In an effort to better address the growing demographic of seniors in Westerville, the city is planning to become certified as an Age-Friendly Community.

Age-Friendly Communities officially are designated through the American Association of Retired Persons and World Health Organization's Global Network of Age-Friendly Cities and Communities, which opens cities up to receive grant funding for improvements.

The organizations focus on improving outdoor spaces and buildings, transportation, housing, social participation, respect and social inclusion, work and civic participation, communication and information, as well as community support and health services.

Assistant City Manager Julie Colley said those categories serve as a good starting point for improving the lives of Westerville's seniors.

"Staff has spent a great deal of time with this. The Age-Friendly initiative provides a good framework for us to continue this conversation for the benefit of our community and central Ohio," she said.

"Where are we going? What do we have? What are the gaps? Where are the resources located for our seniors so we can help them stay in our community?" she said, are some questions to consider.

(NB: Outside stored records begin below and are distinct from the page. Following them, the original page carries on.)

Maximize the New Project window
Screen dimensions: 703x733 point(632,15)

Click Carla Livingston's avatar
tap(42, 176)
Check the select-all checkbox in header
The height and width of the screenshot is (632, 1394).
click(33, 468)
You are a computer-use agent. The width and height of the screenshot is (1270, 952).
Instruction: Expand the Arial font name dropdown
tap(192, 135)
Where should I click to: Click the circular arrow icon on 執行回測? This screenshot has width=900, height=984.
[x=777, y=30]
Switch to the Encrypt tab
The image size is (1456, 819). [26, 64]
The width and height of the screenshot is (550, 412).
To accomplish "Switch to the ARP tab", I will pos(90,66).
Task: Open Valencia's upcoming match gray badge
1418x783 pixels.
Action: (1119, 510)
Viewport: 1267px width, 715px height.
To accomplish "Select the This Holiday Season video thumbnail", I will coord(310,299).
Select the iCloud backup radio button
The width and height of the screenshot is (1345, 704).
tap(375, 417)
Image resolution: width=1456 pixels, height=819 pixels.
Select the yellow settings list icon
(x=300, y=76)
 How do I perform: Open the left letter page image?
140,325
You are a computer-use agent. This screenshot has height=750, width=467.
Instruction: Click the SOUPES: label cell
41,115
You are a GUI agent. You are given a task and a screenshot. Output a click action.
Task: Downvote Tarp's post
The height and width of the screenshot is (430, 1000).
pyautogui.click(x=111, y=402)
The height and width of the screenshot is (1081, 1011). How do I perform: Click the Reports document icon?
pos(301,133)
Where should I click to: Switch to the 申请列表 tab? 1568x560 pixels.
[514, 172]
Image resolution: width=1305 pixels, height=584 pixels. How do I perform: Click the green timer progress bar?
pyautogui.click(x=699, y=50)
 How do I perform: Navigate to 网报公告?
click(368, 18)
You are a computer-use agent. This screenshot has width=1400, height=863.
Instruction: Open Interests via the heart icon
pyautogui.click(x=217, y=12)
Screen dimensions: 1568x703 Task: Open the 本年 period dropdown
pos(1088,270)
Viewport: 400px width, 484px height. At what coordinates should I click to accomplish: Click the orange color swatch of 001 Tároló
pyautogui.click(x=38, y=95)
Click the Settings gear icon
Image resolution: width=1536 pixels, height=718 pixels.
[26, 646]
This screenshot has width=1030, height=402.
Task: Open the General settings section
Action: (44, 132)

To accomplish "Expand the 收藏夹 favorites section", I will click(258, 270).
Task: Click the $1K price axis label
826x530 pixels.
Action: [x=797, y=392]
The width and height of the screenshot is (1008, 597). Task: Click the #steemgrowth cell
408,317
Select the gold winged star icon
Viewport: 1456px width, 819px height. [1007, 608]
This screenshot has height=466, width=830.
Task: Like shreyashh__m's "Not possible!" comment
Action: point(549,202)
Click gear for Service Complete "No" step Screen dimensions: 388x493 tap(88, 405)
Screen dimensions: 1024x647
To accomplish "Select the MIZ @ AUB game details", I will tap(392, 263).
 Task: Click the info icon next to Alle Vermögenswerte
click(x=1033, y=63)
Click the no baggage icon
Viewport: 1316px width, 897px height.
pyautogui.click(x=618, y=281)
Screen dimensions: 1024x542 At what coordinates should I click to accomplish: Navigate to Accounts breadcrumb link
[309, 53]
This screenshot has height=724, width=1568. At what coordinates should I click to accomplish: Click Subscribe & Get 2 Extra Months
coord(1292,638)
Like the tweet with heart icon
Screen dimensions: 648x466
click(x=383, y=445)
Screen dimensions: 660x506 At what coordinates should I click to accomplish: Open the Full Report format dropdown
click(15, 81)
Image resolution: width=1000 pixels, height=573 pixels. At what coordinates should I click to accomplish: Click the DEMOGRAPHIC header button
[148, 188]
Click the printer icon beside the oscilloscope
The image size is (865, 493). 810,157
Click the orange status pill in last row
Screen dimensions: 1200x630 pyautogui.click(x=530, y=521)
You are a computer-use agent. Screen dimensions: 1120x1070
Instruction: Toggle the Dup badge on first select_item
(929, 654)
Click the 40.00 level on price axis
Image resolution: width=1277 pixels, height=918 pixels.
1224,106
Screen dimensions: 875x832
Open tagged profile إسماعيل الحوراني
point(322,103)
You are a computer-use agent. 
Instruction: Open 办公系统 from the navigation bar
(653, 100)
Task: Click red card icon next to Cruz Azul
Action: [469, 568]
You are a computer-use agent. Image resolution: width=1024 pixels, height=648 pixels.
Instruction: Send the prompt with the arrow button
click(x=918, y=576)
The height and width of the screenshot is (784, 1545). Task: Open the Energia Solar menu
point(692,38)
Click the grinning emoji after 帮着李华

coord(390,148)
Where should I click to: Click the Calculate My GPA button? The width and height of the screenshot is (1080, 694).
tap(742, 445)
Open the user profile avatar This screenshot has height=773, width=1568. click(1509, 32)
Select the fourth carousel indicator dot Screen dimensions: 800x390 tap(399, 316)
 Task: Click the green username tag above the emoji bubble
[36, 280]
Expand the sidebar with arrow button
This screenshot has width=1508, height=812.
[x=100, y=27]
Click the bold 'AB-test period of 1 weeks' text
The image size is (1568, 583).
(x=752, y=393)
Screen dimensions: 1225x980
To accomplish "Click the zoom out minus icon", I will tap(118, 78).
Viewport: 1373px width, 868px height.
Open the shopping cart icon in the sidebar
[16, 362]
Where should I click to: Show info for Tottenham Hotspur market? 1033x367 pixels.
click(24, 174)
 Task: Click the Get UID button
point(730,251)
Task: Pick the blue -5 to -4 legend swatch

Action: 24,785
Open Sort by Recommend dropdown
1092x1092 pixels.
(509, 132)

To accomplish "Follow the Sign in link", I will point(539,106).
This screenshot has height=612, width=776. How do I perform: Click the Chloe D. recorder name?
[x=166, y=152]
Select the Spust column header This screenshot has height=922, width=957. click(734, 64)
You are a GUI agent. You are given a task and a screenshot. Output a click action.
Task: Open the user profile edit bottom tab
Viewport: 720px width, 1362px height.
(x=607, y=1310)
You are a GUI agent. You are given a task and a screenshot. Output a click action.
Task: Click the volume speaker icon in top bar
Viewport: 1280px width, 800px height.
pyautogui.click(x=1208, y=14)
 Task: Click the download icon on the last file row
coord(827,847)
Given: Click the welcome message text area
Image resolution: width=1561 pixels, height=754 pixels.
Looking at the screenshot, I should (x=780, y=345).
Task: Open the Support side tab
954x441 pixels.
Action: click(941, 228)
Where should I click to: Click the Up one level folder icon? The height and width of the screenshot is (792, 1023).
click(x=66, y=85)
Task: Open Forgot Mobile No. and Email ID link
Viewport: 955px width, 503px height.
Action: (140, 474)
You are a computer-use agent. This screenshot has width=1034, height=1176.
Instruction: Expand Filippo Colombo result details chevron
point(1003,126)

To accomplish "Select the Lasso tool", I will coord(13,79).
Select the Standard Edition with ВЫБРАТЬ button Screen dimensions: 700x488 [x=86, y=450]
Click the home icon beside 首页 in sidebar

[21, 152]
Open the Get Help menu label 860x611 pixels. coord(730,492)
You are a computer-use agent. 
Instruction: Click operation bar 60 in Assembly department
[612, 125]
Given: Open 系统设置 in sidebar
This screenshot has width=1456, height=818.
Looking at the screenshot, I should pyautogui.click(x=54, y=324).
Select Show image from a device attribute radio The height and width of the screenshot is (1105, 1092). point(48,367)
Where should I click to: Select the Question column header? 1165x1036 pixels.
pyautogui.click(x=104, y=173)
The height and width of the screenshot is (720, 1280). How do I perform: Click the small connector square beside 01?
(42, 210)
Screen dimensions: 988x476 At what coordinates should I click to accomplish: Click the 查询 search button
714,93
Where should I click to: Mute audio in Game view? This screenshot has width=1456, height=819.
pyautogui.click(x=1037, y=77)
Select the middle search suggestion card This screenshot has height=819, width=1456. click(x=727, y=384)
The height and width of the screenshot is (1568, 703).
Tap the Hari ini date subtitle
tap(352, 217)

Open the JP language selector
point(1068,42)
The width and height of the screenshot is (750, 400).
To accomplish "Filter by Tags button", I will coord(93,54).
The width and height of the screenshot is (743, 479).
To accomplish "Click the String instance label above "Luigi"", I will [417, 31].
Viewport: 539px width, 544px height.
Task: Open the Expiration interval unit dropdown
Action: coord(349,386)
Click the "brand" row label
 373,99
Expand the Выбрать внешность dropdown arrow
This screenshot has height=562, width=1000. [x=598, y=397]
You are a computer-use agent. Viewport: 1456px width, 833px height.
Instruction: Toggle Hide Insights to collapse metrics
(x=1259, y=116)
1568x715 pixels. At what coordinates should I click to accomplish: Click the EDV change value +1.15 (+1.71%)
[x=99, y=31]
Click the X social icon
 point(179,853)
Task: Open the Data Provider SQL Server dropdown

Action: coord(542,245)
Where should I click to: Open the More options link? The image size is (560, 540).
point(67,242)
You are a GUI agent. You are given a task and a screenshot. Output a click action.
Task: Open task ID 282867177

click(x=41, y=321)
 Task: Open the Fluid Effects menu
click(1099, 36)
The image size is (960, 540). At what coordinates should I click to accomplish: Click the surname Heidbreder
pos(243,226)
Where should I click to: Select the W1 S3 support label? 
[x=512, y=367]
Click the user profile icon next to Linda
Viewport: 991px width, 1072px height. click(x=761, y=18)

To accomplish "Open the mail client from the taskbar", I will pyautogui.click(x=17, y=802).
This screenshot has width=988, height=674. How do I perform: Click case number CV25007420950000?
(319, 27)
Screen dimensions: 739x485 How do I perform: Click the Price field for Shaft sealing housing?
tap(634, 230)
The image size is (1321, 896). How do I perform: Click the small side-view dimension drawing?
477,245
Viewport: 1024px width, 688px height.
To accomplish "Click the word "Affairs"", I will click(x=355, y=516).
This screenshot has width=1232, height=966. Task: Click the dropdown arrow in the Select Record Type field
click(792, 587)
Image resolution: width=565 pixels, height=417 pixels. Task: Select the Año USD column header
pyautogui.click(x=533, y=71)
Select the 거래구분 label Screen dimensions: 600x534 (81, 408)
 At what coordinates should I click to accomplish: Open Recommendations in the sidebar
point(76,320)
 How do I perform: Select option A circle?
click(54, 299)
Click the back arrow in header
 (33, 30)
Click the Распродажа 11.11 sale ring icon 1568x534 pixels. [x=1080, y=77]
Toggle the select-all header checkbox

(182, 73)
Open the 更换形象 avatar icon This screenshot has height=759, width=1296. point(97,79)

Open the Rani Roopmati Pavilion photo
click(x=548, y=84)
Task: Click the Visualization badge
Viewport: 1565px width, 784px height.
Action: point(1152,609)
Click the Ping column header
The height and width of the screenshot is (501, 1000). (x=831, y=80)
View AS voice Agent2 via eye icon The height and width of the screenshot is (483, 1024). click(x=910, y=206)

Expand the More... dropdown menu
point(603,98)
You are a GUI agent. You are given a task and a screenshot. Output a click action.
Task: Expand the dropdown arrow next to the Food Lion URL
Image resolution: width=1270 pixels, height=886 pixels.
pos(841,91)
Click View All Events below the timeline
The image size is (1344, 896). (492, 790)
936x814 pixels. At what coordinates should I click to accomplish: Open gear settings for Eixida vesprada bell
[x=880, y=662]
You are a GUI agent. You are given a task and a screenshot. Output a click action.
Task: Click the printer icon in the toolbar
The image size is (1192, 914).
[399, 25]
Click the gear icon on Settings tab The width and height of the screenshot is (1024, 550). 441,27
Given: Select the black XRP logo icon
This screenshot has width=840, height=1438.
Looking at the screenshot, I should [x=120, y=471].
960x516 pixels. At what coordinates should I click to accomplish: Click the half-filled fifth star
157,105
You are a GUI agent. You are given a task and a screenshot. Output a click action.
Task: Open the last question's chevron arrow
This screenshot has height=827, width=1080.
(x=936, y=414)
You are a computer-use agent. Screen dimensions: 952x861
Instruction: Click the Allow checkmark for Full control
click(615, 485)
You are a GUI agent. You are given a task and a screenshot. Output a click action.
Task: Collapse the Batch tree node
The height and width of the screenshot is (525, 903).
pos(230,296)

Colley said the Age-Friendly Communities conversation has been going on since 2016 in various city departments.

Kim Sharp, deputy director of planning and development, said city staff recommends developing an "Age-Friendly Westerville plan" that builds on the city's Parks, Recreation and Open Space Plan and the Westerville Comprehensive Plan.

"A lot of work already has gone into the PROS Plan and the Westerville Comprehensive Plan," she said. "We would use those and work on that work, those goals and recommendations."

Sharp said the city largely can skip the demographics conversation of the process because Westerville is aware of its increasingly large senior population.

"We know that a healthy community has many demographics, and we have plenty of wise folks in our community," she said. "We understand the need ... as well as understand that we have a plethora of senior-living facility applications coming to our planning commission."

Some of the services and changes that would be implemented as an Age-Friendly Community already have been explored by the city's department heads.

Westerville Division of Fire Chief Brian Miller said his department has been learning for years about how to better respond to different situations involving his team, and he has "frequently" seen seniors in housing that doesn't meet their needs.

"There are many services available to our older adult population -- it's (about) connecting the older adults to those services," he said.

One of those services has been a partnership with National Church Residences, which has provided Miller and his department with a "community service coordinator" at no charge to the city. That person works with the fire department, police department and code enforcement to identify the problems that seniors are having in their current housing situations.

Miller said it's yielded "remarkable" results.

"We typically spend 15 or 20 minutes with a patient, but (the community service coordinator) spends two or three hours getting background information and connecting them to the different central services that are available throughout central Ohio and getting them the help they need," he said.

Westerville City Council members were receptive to the idea and will see a resolution in July that will "pledge" the city as an Age-Friendly Community.

Council Chairman Mike Heyeck said he appreciated the push.

"This is much more than just senior housing, for example," he said. "This is really aging in place, which is the most affordable option. I understand the need."

From there, city staff members will prepare an official application and organize a staff task force.

According to a staff memo, plans would be developed over the next three years in addition to conducting a variety of meetings and surveys.